Saved data entries:
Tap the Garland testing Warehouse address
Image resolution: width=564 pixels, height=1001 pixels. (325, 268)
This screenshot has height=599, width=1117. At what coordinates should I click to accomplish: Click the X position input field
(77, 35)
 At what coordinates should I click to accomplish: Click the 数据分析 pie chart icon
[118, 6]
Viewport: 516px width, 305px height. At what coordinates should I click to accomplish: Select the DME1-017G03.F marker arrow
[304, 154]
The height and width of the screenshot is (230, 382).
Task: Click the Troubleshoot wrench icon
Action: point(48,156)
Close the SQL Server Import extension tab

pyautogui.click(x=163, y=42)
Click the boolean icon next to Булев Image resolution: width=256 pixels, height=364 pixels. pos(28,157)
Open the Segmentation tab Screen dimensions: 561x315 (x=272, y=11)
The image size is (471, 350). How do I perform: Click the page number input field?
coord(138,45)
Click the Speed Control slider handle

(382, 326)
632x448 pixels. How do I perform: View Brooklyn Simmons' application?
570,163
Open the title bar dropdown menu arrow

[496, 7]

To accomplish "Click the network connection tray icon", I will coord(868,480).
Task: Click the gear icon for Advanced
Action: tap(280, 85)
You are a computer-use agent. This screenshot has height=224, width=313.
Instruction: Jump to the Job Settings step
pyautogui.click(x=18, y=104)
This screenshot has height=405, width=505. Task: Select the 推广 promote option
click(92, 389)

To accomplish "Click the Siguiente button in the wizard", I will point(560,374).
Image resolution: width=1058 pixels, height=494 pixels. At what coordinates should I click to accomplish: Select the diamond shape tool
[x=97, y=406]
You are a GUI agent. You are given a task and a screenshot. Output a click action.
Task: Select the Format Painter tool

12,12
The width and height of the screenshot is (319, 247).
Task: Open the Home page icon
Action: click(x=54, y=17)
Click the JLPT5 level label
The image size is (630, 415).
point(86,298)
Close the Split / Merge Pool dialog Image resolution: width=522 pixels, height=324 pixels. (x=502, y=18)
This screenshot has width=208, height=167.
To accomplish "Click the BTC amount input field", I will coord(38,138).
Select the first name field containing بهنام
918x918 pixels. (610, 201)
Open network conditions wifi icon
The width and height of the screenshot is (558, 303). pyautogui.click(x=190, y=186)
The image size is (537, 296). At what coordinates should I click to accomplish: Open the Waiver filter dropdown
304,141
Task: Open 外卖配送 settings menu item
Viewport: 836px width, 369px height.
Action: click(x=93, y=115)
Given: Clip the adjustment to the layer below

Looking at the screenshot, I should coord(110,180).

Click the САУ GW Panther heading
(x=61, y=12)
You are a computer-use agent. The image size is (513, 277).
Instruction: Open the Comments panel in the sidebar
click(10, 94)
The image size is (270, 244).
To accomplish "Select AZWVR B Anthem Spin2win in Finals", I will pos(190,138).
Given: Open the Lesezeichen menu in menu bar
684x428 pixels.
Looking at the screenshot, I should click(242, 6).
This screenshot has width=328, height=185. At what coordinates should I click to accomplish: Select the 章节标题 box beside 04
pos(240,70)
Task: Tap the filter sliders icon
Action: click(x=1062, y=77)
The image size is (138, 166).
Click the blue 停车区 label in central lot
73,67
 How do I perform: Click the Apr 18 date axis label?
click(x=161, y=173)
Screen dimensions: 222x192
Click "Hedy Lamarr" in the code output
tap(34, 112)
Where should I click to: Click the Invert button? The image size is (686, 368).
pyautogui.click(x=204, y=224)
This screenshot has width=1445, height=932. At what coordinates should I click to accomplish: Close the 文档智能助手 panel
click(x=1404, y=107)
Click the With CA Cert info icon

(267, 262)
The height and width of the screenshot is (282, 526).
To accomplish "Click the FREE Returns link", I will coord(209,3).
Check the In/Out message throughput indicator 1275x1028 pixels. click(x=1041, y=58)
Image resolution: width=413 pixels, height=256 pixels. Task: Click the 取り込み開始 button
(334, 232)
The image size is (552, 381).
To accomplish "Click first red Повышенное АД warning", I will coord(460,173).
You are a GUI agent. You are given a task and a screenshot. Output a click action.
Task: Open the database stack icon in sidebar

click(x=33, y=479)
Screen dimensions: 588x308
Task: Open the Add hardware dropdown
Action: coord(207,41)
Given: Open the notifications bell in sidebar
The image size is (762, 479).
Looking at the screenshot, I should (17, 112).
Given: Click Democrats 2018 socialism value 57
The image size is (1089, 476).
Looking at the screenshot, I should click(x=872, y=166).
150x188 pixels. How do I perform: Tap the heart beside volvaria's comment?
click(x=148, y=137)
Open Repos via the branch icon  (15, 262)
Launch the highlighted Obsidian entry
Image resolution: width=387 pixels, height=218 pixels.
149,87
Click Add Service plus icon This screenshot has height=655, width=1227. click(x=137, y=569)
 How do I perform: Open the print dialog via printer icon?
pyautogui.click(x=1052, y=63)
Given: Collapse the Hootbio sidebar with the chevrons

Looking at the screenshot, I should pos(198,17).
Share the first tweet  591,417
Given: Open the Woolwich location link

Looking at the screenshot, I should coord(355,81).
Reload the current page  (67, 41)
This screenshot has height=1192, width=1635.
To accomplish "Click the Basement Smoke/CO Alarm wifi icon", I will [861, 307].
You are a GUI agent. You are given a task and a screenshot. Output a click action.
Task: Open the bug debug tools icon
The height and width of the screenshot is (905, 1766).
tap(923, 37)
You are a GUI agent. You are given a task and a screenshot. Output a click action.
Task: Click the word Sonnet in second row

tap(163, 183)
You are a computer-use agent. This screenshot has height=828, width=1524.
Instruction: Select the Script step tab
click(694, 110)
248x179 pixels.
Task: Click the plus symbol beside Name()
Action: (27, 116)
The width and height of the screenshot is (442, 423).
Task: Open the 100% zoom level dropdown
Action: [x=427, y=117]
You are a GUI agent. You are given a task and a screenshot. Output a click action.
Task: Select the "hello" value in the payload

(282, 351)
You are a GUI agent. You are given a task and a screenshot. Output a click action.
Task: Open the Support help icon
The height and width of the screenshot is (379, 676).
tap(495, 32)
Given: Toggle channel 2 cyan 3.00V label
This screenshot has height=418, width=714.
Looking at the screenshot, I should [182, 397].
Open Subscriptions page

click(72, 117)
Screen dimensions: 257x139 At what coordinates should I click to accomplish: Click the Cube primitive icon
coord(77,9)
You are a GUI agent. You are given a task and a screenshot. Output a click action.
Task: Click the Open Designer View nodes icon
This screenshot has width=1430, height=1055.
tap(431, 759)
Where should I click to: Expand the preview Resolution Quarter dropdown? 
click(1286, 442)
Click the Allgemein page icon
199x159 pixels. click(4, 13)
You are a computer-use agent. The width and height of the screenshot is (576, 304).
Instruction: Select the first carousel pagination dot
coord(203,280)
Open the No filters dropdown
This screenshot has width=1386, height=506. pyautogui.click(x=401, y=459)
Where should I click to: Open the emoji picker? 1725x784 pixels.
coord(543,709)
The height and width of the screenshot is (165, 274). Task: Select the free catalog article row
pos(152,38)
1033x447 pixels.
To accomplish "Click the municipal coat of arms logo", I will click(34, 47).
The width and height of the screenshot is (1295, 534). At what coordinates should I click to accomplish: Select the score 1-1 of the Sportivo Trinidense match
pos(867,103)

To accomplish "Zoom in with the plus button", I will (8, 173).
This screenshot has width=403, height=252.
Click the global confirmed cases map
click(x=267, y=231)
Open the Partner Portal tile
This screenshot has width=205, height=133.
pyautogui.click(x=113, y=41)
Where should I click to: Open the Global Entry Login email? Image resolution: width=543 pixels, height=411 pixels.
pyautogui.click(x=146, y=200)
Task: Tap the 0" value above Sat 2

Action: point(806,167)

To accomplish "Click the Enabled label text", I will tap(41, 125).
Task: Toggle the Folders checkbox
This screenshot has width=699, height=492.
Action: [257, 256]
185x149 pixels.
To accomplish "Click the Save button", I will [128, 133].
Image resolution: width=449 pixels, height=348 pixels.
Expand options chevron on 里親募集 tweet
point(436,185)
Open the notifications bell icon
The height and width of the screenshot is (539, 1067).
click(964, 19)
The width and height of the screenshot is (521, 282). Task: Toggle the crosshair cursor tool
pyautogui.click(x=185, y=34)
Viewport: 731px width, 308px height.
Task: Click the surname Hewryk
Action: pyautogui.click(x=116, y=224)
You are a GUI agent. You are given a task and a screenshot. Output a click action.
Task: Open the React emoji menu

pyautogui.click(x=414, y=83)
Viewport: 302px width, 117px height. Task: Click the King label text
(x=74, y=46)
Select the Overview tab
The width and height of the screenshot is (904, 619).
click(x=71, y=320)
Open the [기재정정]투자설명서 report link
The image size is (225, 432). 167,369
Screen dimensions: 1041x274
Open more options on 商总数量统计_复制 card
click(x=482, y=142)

* **PROBLEM TO SOLVE**: Quote, word for word, every line starting at the one that contains "Viewport: 302px width, 117px" and ending with the final line of the entries.

* **ANSWER SECTION**:
Viewport: 302px width, 117px height. Task: Click the King label text
(x=74, y=46)
Select the Overview tab
The width and height of the screenshot is (904, 619).
click(x=71, y=320)
Open the [기재정정]투자설명서 report link
The image size is (225, 432). 167,369
Screen dimensions: 1041x274
Open more options on 商总数量统计_复制 card
click(x=482, y=142)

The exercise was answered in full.